Exercise
Copy out the data word for word, starting at the line that contains "You are a computer-use agent. 1024x484" and ending at the line that contains "I will 503,279.", including both of those lines.

Task data
________________
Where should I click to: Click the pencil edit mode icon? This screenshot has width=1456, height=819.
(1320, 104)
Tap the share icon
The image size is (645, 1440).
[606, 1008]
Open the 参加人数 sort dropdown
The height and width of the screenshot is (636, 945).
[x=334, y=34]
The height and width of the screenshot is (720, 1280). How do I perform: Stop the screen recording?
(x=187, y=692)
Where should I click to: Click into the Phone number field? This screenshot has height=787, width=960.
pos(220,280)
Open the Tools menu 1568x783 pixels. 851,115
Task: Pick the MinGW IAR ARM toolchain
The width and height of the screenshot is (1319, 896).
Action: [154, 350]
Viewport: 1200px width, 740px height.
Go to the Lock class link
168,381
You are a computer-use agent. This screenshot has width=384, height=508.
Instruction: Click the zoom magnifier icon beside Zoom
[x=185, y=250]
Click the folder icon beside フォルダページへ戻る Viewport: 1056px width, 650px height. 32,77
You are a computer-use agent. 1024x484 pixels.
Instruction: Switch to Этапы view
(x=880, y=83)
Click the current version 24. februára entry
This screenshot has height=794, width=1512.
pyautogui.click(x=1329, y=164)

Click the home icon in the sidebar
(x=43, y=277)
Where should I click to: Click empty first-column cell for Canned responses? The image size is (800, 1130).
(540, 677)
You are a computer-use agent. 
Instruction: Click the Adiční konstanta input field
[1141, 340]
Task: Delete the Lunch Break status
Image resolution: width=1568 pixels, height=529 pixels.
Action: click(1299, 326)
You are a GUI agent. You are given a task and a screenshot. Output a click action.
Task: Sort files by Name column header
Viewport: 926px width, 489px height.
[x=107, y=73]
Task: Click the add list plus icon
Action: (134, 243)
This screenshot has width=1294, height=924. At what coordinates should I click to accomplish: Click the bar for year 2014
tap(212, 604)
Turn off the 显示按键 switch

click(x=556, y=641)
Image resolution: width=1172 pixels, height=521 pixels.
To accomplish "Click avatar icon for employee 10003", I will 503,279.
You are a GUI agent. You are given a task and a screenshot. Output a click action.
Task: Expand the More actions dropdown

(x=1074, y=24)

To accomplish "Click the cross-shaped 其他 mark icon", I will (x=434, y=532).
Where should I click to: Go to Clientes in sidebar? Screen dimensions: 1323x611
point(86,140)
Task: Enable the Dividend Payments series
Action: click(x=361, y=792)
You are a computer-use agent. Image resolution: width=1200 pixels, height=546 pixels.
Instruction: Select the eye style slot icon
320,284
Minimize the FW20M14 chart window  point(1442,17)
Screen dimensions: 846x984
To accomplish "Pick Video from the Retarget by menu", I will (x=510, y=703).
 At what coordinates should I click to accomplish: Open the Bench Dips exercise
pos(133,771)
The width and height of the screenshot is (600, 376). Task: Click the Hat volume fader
________________
Written response
You are a computer-use agent. 1024x484 pixels.
Instruction: Switch to Этапы view
(x=880, y=83)
Click the current version 24. februára entry
This screenshot has height=794, width=1512.
pyautogui.click(x=1329, y=164)

Click the home icon in the sidebar
(x=43, y=277)
Where should I click to: Click empty first-column cell for Canned responses? The image size is (800, 1130).
(540, 677)
You are a computer-use agent. 
Instruction: Click the Adiční konstanta input field
[1141, 340]
Task: Delete the Lunch Break status
Image resolution: width=1568 pixels, height=529 pixels.
Action: click(1299, 326)
You are a GUI agent. You are given a task and a screenshot. Output a click action.
Task: Sort files by Name column header
Viewport: 926px width, 489px height.
[x=107, y=73]
Task: Click the add list plus icon
Action: (134, 243)
This screenshot has width=1294, height=924. At what coordinates should I click to accomplish: Click the bar for year 2014
tap(212, 604)
Turn off the 显示按键 switch

click(x=556, y=641)
Image resolution: width=1172 pixels, height=521 pixels.
To accomplish "Click avatar icon for employee 10003", I will 503,279.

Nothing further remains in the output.